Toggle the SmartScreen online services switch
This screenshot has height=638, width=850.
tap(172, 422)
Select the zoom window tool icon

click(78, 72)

---

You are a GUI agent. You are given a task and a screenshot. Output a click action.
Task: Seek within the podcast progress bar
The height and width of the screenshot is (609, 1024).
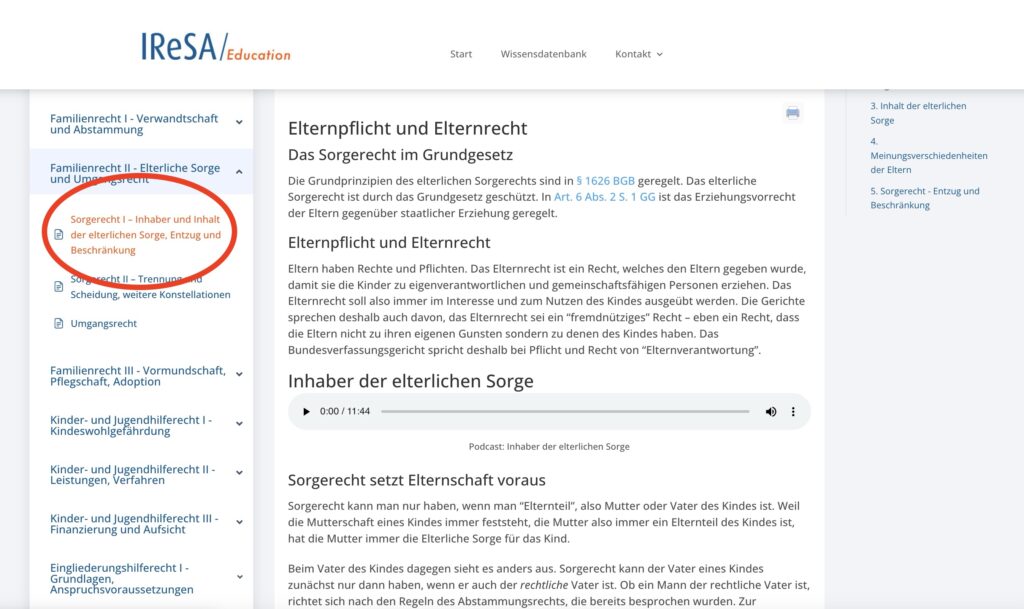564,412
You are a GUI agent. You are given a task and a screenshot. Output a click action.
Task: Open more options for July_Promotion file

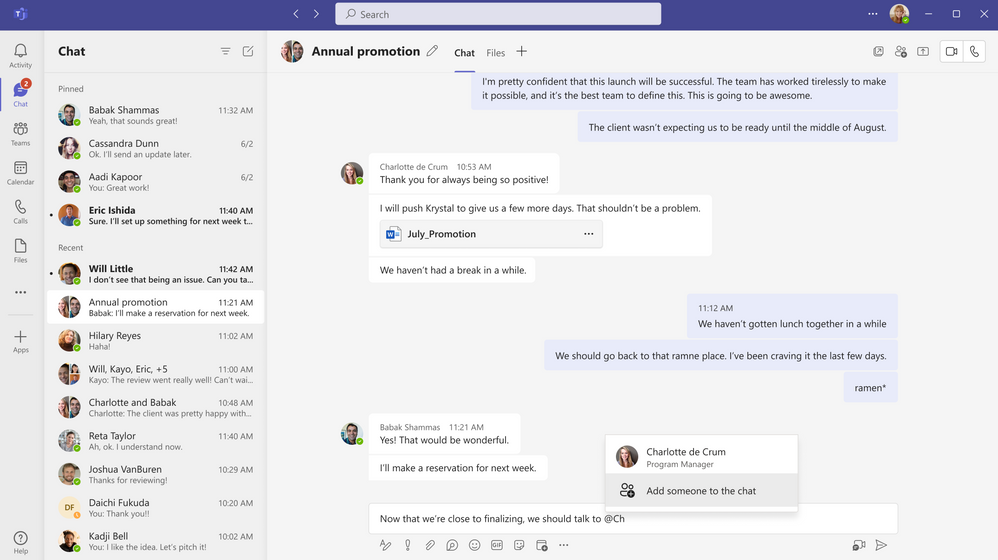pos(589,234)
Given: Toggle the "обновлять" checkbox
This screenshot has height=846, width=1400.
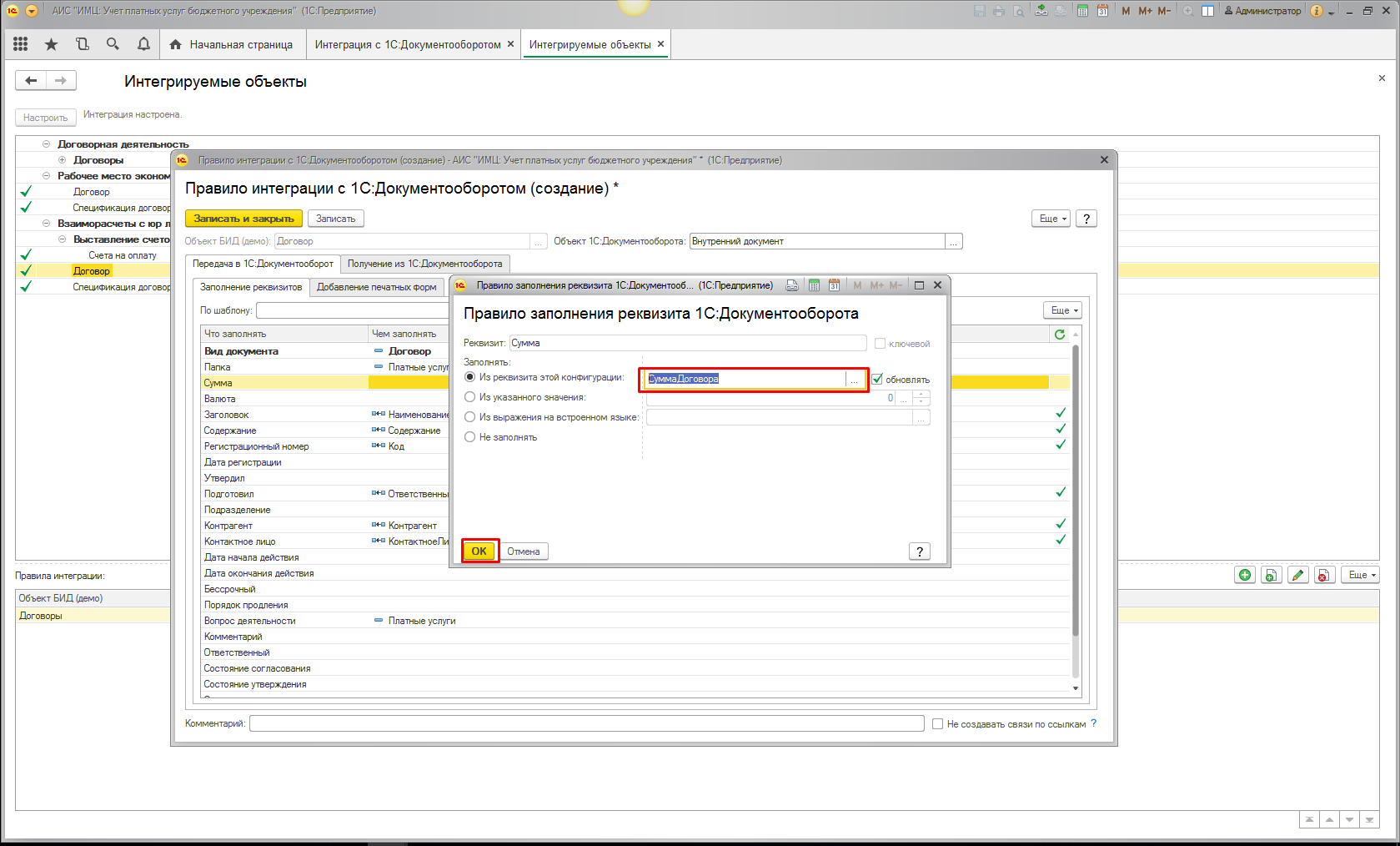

### Task statement
In the records above, some lines may contain the word "Toggle"; copy every one of them.

### Solution for this task
Toggle the SmartScreen online services switch
Given: Toggle the "обновлять" checkbox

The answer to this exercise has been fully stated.